At the core of these guidelines is a Pattern Language. This is based on a radically participatory approach to architecture developed at the Center for Environmental Studies at Berkeley University in the 1970s. A separate entry about pattern languages gives more information on this approach, why we decided to use it in this project, and other useful applications.
In our research guidelines, each pattern describes a way to address a situation that experience tells us is likely to arise in Transition research. The language shows how the patterns tend to connect. By following the connections among patterns, it should be possible to assemble a custom set of guidelines for any collaboration between Transition groups or projects and researchers.
Organisation of the Language
We originally constructed the patterns as four levels based on their scope of application, from broadest to most specific. These groupings are loose and overlapping rather than rigid. The 'Scope' card on each pattern indicates which level it belongs to.
Patterns develop through three stages.
Bud patterns are in their initial stages, and consist of no more than a name and a brief summary. A pattern at this stage may be just an idea requiring verification and further development, or it may simply be one that has not yet had the details built up. By default, a newly created pattern starts as a bud, and may be promoted to flower and later fruit.
Flower patterns have most or all of their elements in place, but are still under active development by the design team.

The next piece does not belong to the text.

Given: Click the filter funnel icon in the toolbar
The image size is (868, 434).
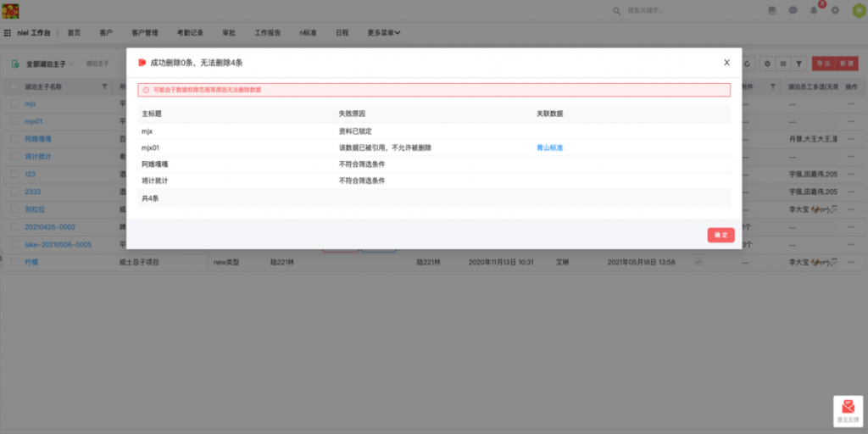Looking at the screenshot, I should coord(799,64).
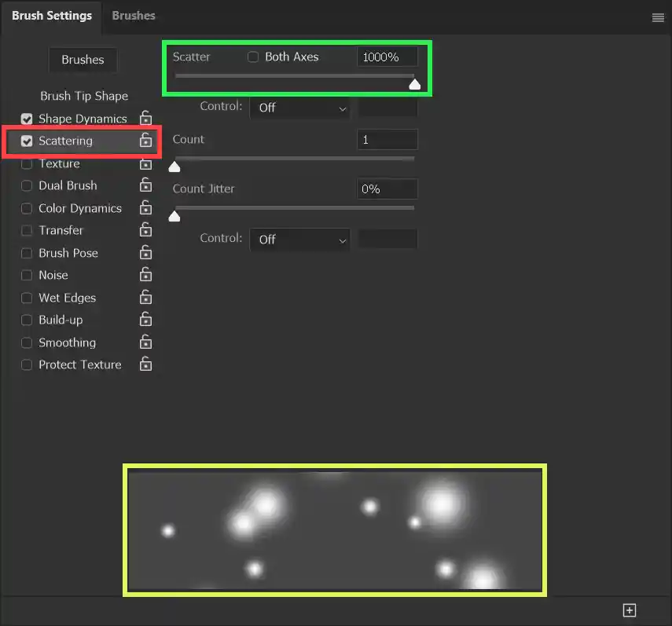Click the create new brush plus icon

click(629, 610)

They may be lacking a full account of the evidence or sources, or their position in the language and relationship to other patterns may not yet have been determined. Comments and additional information are particularly useful at this stage.
Fruit patterns are in a form the design team consider complete: full described and references, potentially ready for publication in a printed document or other fixed form. This may not be the final or definitive version: patterns are dynamic and evolving, and may change at any time, and fruit patterns are still open to discussion.